• Task item:
Each record below is to be output unchanged, and any picture is to be dropped.

*** Data records

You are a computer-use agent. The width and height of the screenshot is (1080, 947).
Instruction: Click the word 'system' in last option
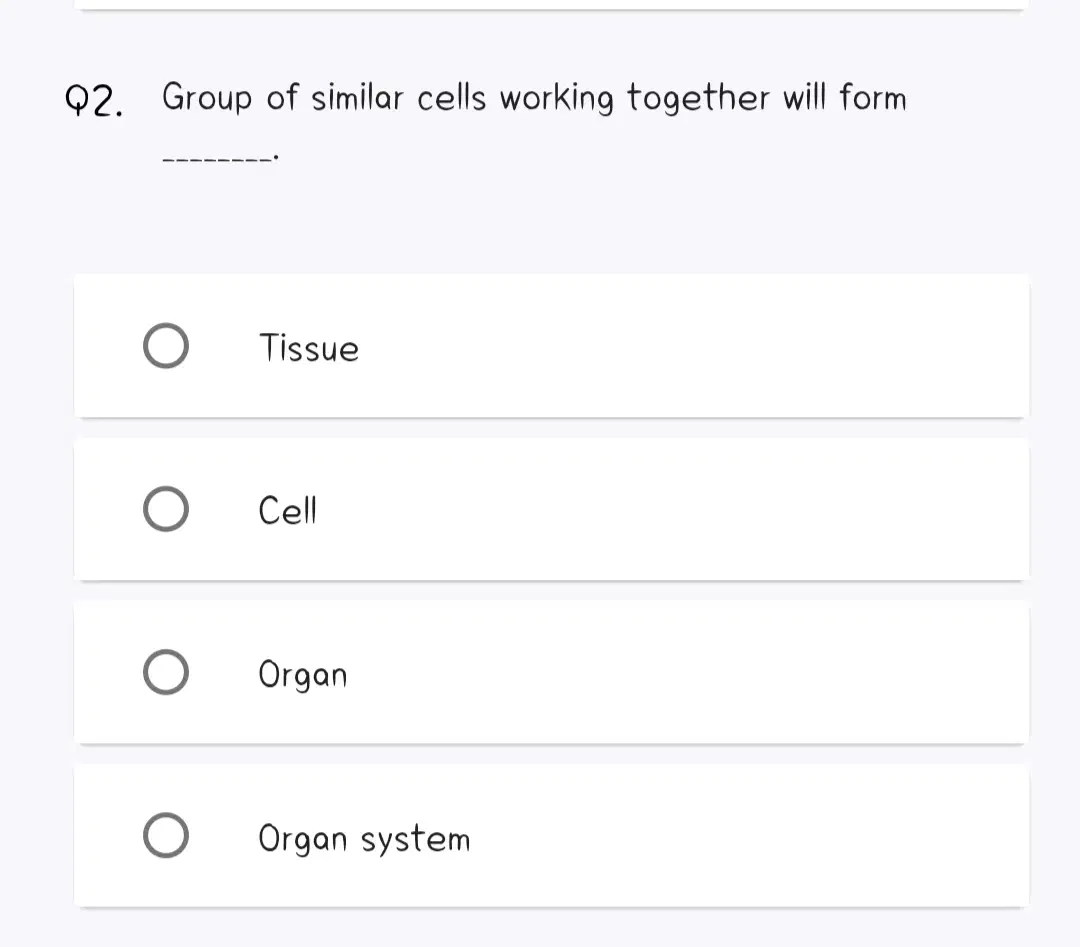pyautogui.click(x=415, y=840)
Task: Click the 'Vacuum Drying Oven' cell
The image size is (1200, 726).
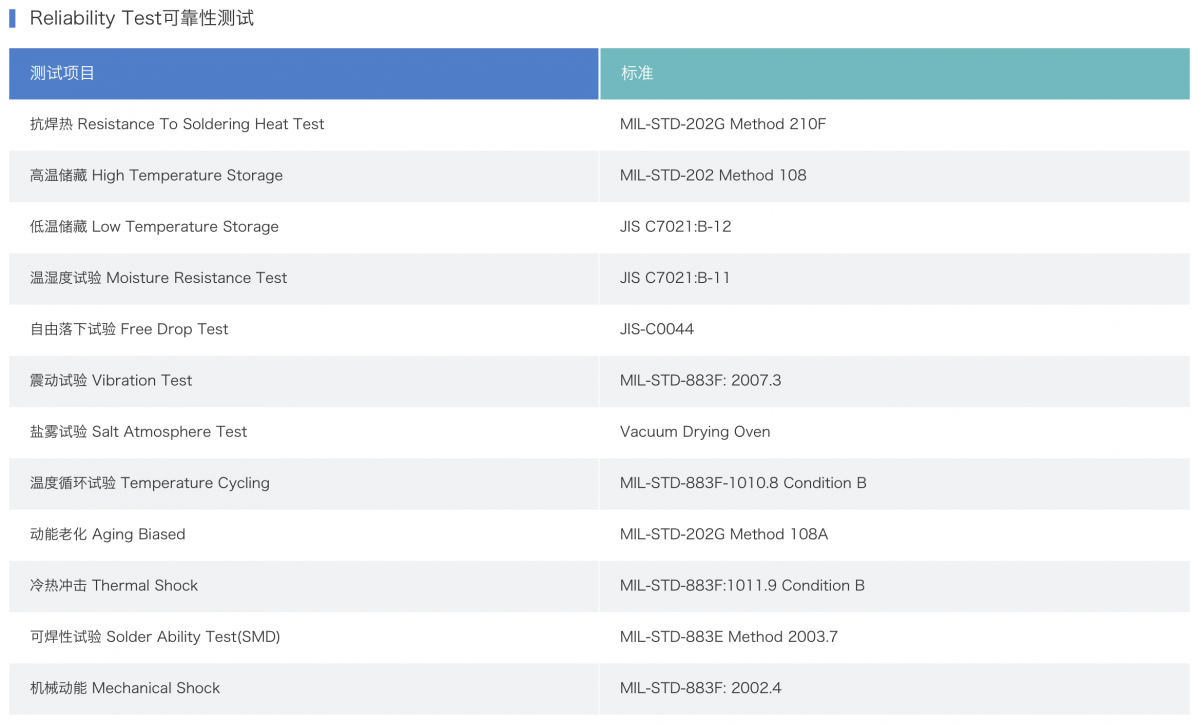Action: pyautogui.click(x=695, y=432)
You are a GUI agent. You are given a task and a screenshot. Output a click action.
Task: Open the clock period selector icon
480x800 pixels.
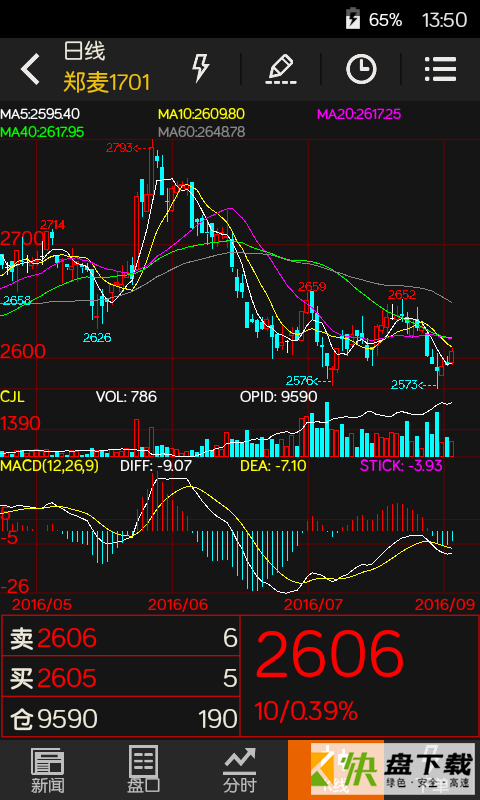[x=361, y=69]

******

• Your response:
You are a computer-use agent. The width and height of the screenshot is (1080, 947).
Instruction: Click the word 'system' in last option
pyautogui.click(x=415, y=840)
Task: Click the 'Vacuum Drying Oven' cell
The image size is (1200, 726).
Action: pyautogui.click(x=695, y=432)
You are a GUI agent. You are given a task and a screenshot. Output a click action.
Task: Open the clock period selector icon
480x800 pixels.
[x=361, y=69]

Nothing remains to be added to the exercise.